On how many lines of these entries does the word "This" occur? State the number alone.
========
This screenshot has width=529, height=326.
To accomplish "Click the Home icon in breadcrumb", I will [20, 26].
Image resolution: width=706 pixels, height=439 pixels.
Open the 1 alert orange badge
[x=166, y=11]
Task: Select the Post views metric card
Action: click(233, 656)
========
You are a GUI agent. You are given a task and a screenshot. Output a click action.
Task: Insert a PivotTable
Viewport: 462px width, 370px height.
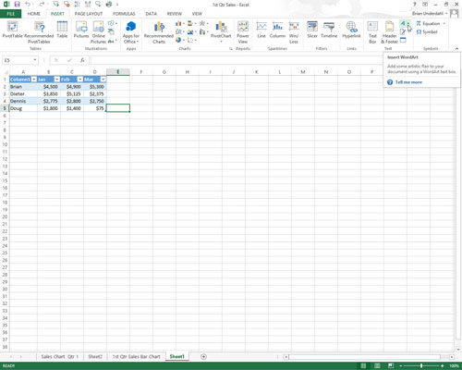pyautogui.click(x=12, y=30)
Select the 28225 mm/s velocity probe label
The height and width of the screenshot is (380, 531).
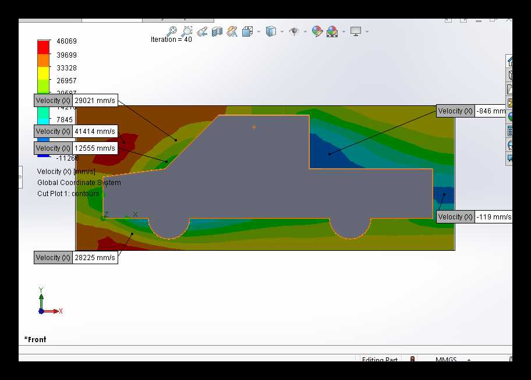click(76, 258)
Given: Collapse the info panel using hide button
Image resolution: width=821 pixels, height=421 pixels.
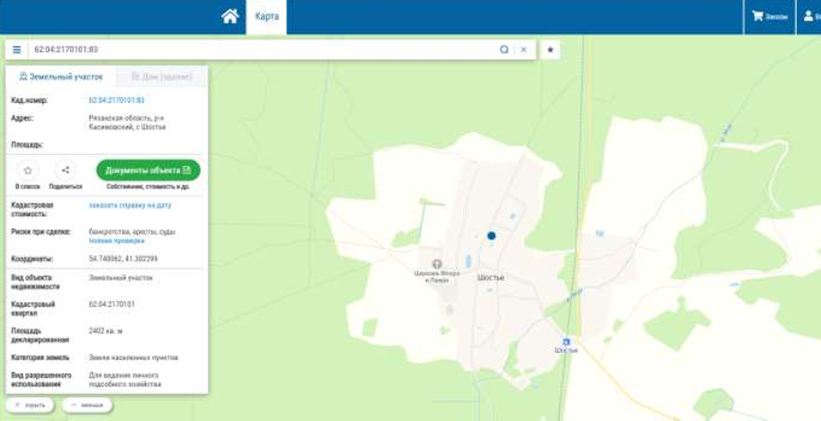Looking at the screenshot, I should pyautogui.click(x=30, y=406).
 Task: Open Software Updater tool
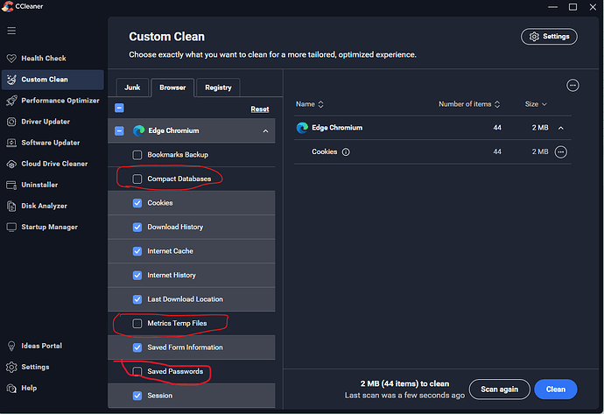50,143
========
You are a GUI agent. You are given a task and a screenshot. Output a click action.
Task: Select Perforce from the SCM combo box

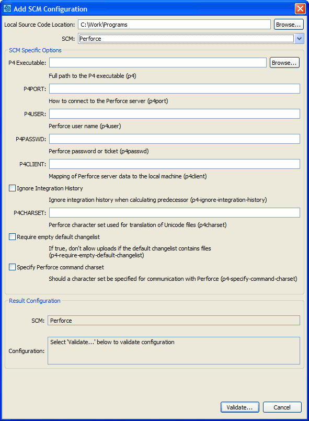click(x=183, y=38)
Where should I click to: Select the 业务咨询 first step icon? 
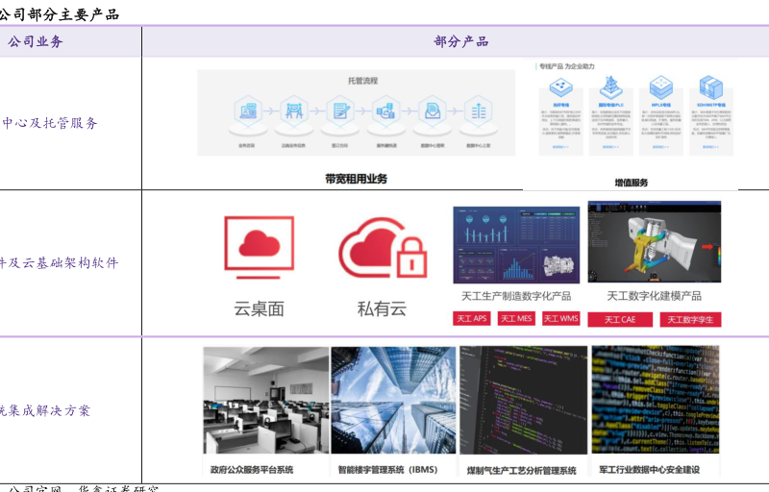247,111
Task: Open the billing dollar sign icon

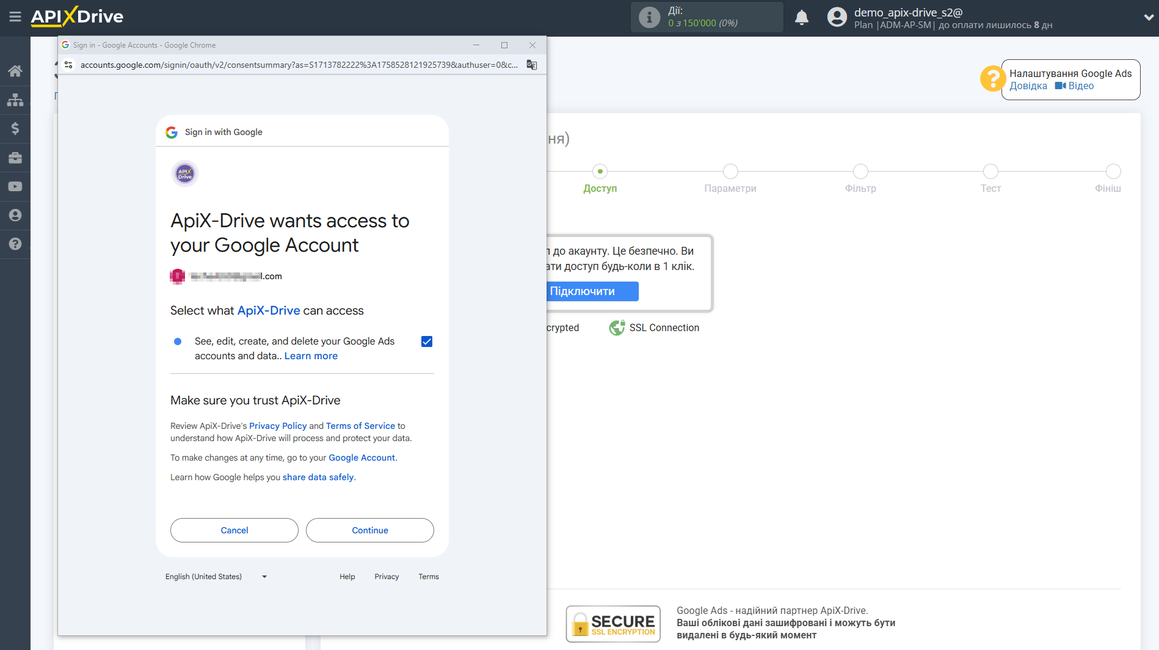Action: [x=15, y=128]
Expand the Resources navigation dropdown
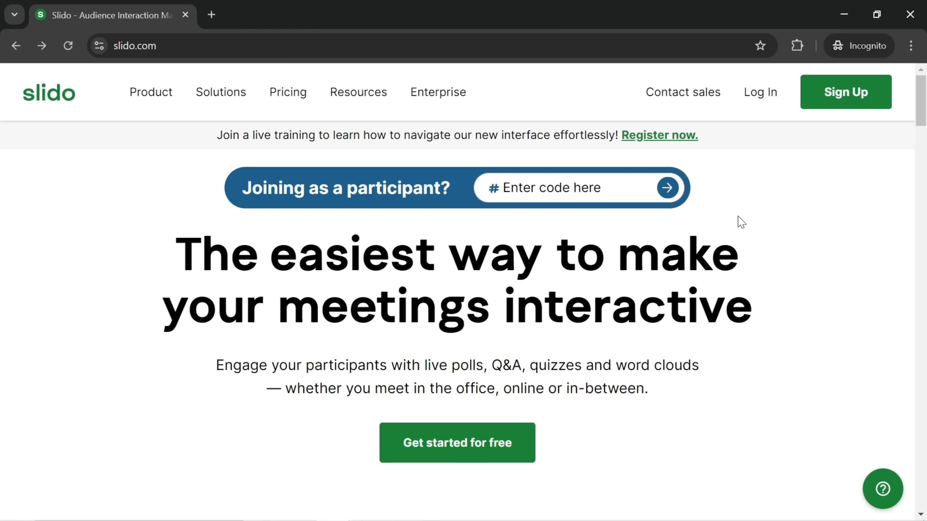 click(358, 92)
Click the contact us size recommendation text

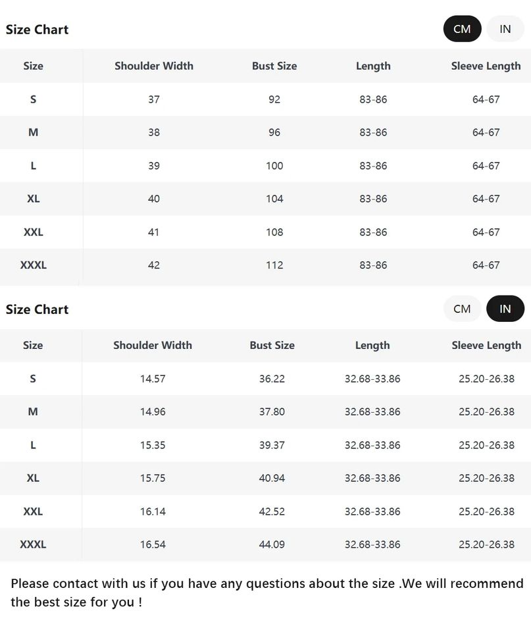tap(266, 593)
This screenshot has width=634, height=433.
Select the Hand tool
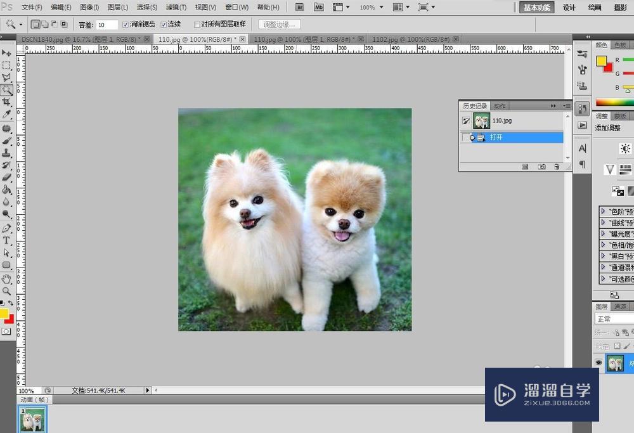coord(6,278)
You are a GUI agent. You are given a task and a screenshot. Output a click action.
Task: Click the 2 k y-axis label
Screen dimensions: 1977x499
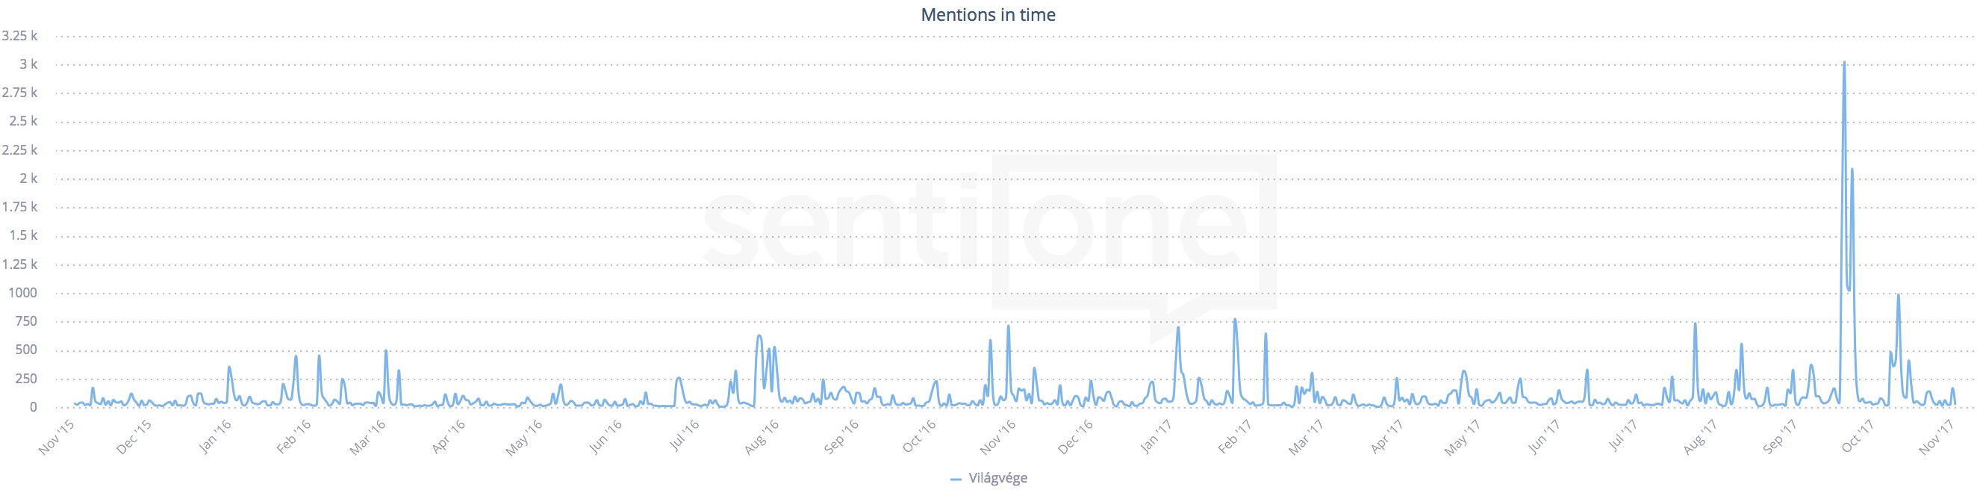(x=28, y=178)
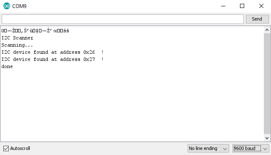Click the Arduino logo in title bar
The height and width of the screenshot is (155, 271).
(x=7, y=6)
========
EXERCISE RESPONSE:
2